Today we are going to have a look INSIDE nature at the parts of a flower with a fun hands-on science project – flower dissection and pollination.
As Spring sets in, we are all treated to blossoming trees and beautiful flowers.
I'm sure your kids will pick flowers, smell their scent and then give the bouquet to Mom.
Ahh... to receive a handful of wilted but picked-out-of-love blooms is a mother's delight ;)
We've had more than one dinner at our house spruced up with a home-picked bouquet, whether they were the wild orchids growing in the backyard or the dandelions that popped up all around (much to my husband’s chagrin).
With the recent plight of the disappearing honeybees , some plants and flowers are in danger of not being pollinated. So I thought this would be a great opportunity for kids to learn more about the process of how plants reproduce.

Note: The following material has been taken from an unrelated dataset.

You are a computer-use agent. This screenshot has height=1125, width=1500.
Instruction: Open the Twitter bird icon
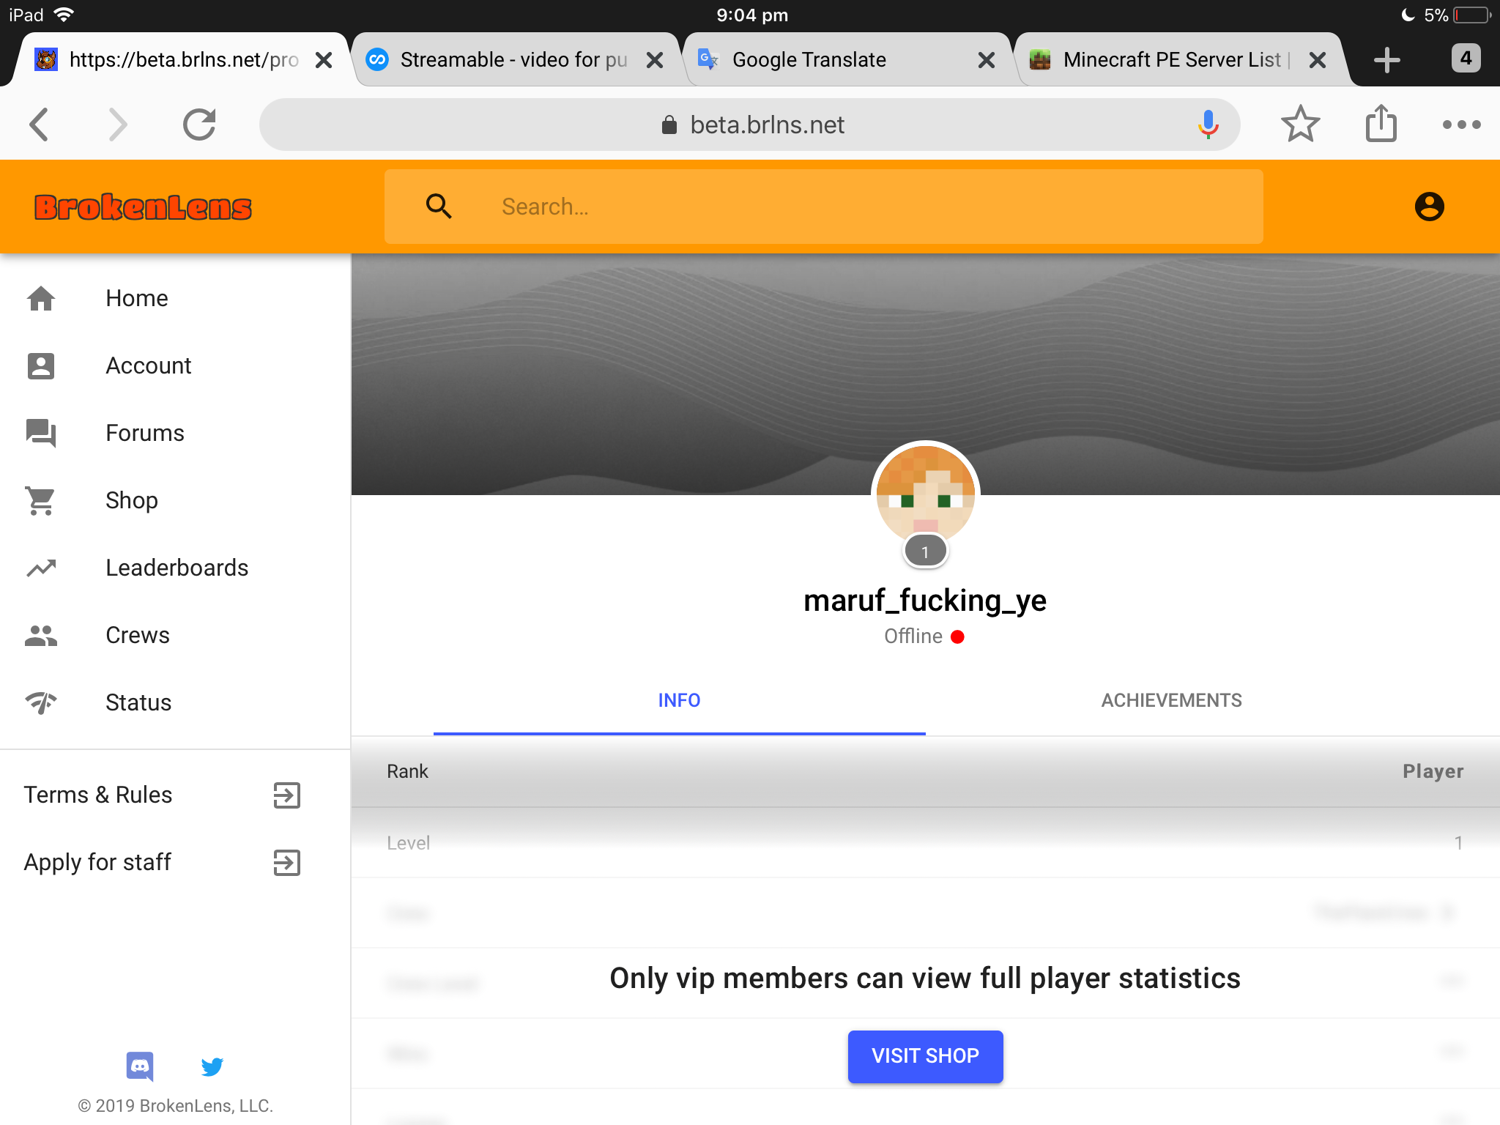212,1066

Parts of a Flower: A Science Project for Kids
This activity is a peek inside the flower which may be something your child has never had the opportunity to do. It's similar to our highly popular How Do Leaves Breathe? science experiment in that kids get to see parts of nature that aren't normally visible.
I’m sure (if you grew up in the 70’s or 80’s) you’ll recall the song “Reproduction” (“where does the pollen go!”) – kinda gets stuck in your head :)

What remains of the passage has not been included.